Preventing or treating rejection could save precious vital organs from damage in 10–20% of heart transplant recipients in their first year, and about 10% of kidney patients. That's why the biomarker blood tests are so important, in addition to being a less costly alternative to biopsies, which currently cost about $7500 each time.
"It's about increasing patient comfort, reducing cost, reducing risks and improving the quality of the diagnosis," says Dr. McManus, who is the director of PROOF.
The PROOF professionals include a computation team consisting of biostatisticians, computer scientists and data analysts who analyze patients' blood samples. They have identified unique sets of gene and protein biomarkers that lead to molecular signatures. Those signatures indicate acute or chronic rejection responses in the body – which the blood tests can catch earlier than is possible when relying on biopsies. The PROOF team has also identified biomarker sets that can diagnose and predict organ rejection before it has occurred.
The PROOF team's collaboration with IO Informatics Inc., a California-based firm specializing in software for health-care technology, has benefited both the company and, ultimately, patients, by improving the quality of the software the firm creates to screen biomarkers.
"Scientists from PROOF demanded a new level of flexibility, power and ease-of-use for algorithms that score patient risk relative to biomarker-based classifiers," says Dr. Erich Gombocz, IO Informatics' chief science officer. "We extended our 'ASK' software product to meet these demands and provide more effective biomarker-based patient risk assessment. These efforts significantly improved our ability to deliver improved research and decision support to our customers."

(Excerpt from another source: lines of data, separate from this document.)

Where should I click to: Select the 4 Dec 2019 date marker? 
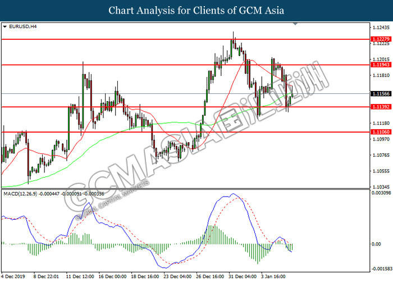coord(13,277)
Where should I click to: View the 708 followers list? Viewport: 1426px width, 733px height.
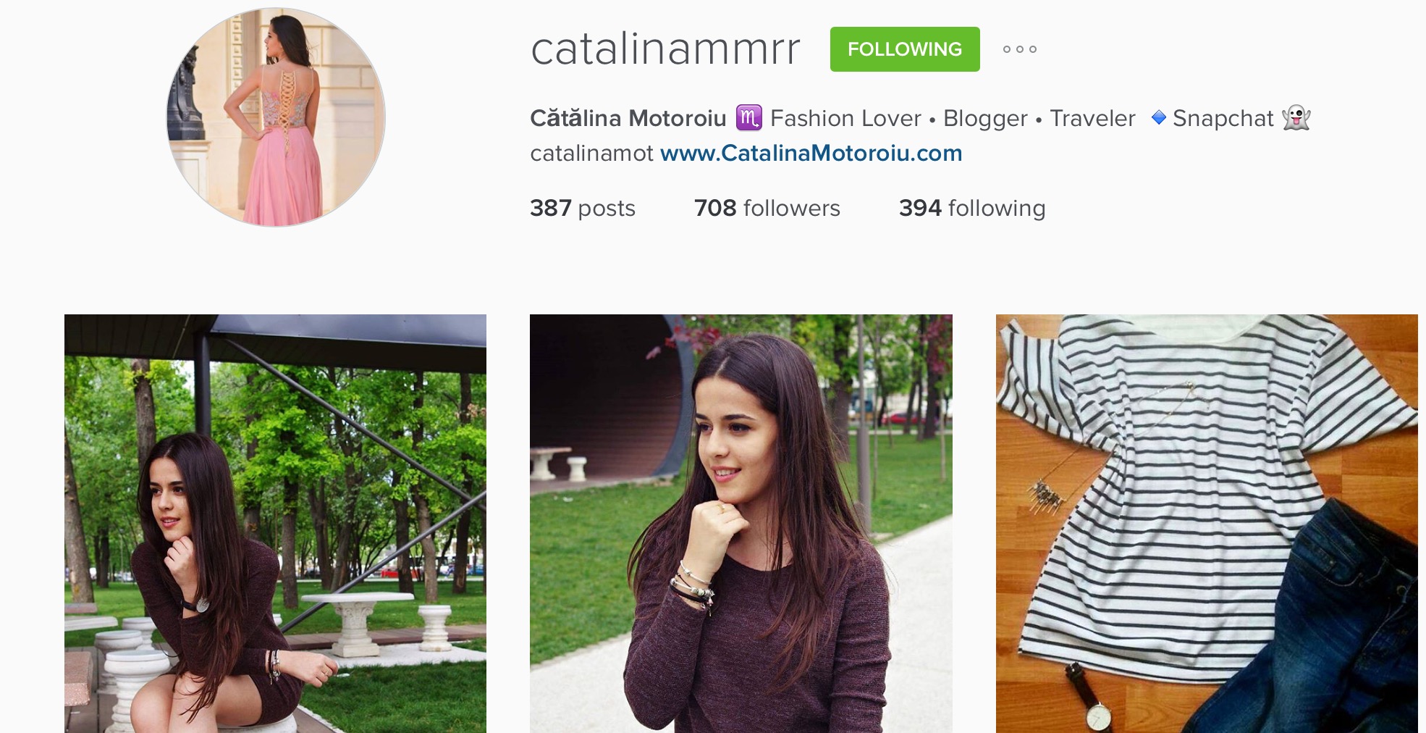click(767, 208)
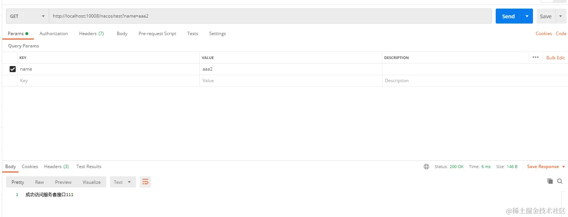Open the Cookies link at right
The height and width of the screenshot is (217, 568).
[543, 34]
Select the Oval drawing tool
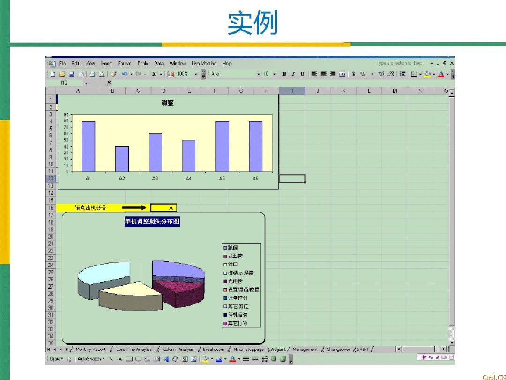 pos(138,359)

Now Dr. McManus and the PROOF team are midway through international clinical trials that will test the validity of their biomarkers and result in blood tests that are easy to interpret, through an algorithm that reduces the analysis of tens of genes or proteins into a single score. In addition, the PROOF Centre is working with Health Canada and the U.S. Food and Drug Administration to ensure the test is reliable and effective.
PROOF team members are also working with experts on the process of getting the tests reimbursed by provincial health-care plans, and with diagnostic companies and laboratories to get the technology right for the clinical lab setting.
"We're very solution-oriented for patients," Dr. McManus says.
Within two and a half years, Dr. McManus predicts, at least one of these biomarker blood tests will be approved and ready for use in clinics across Canada.
The PROOF team is also working on biomarker tests to distinguish between two types of chronic heart failure – diastolic failure, when the heart can't fill with blood, from systolic failure, when the heart can't pump enough blood. The conditions require different treatments, but are difficult to diagnose without ultrasounds. Blood tests would make it easier for doctors to manage patients even from remote distances where ultrasounds are more difficult to obtain.
Another form of heart failure, called acute heart failure, would also be easier to manage with a biomarker blood test, which PROOF is working on to help doctors decide whether their patients need a mechanical assistive device to treat that condition.
Once Dr. McManus and the PROOF team have brought their first biomarker tests to market, it will be faster and easier to bring the subsequent ones to clinics, he says.
"Every major biomarker study we do makes the likelihood of success in the next one – regardless of disease – more likely," he says.
"It's about increasing patient comfort, reducing cost, reducing risks and improving the quality of the diagnosis."